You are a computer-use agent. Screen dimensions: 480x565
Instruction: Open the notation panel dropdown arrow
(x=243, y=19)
########################################
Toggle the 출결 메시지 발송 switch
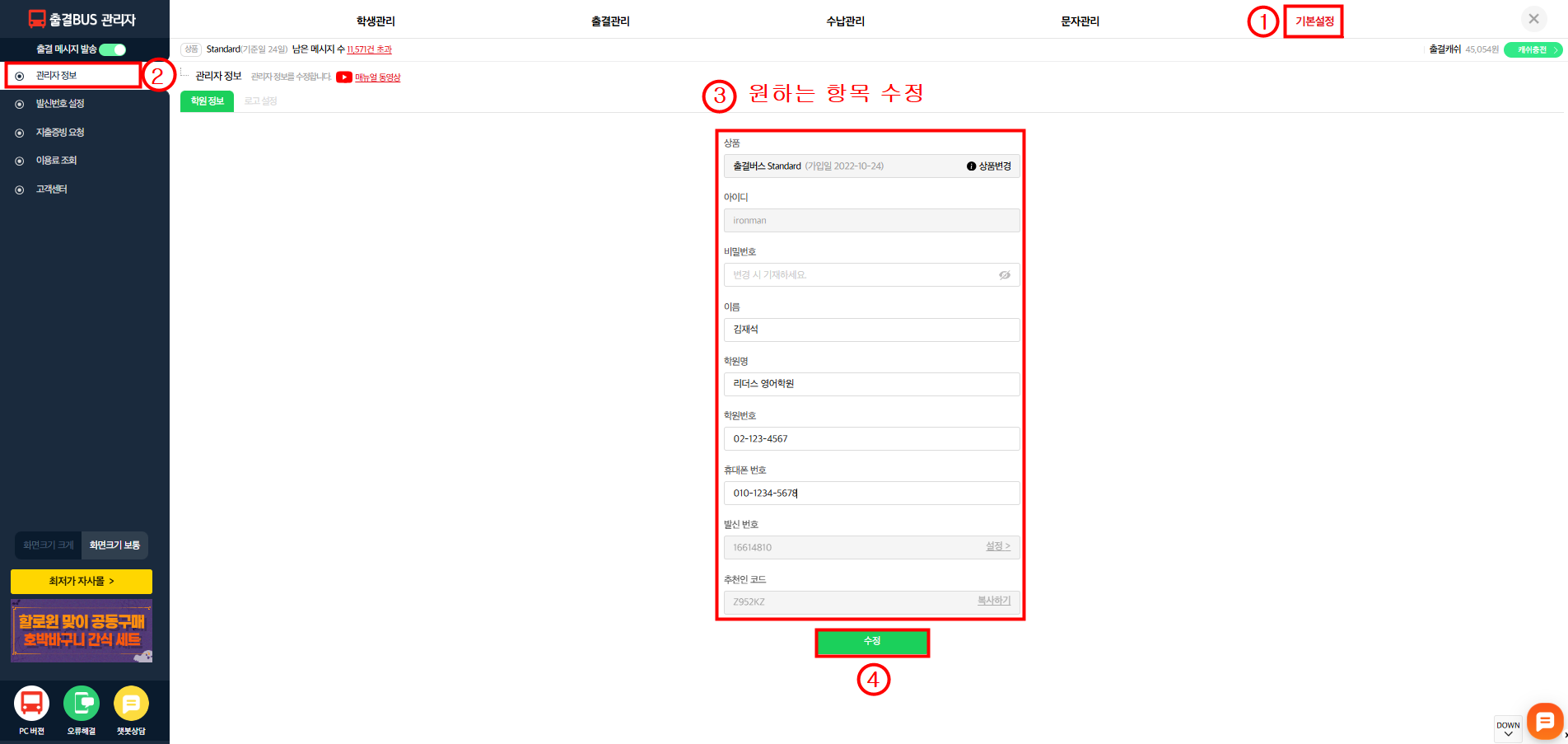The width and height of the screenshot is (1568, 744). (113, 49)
########################################
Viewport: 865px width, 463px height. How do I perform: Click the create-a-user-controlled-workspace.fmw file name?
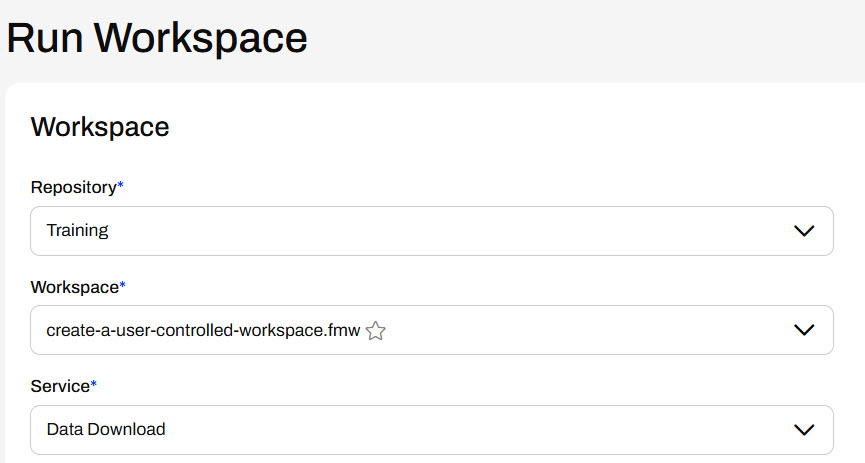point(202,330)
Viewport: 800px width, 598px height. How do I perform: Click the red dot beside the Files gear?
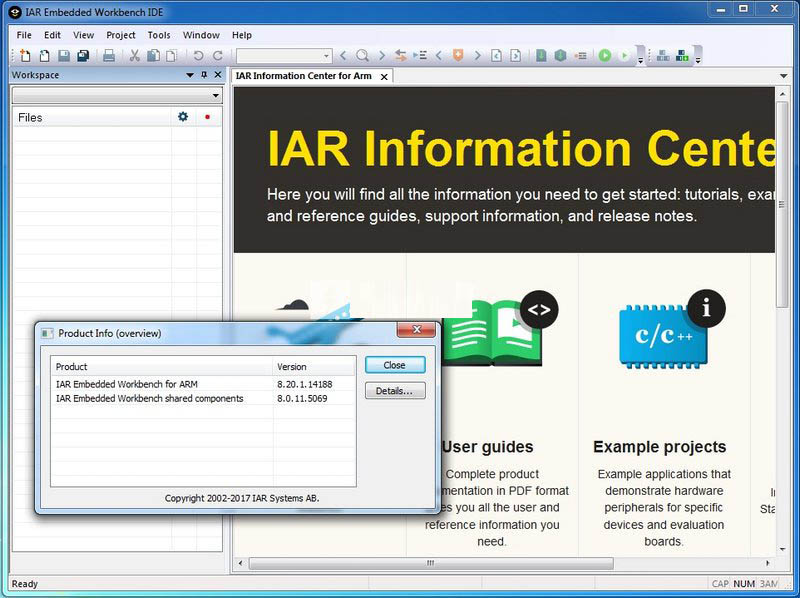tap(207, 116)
########################################
OBJECTIVE: Reproduce the listing line for line, from the one containing "Viewport: 800px width, 598px" down to the one containing "tap(207, 116)", with both of those lines included and the pictures left out.

EXERCISE ANSWER:
Viewport: 800px width, 598px height. How do I perform: Click the red dot beside the Files gear?
tap(207, 116)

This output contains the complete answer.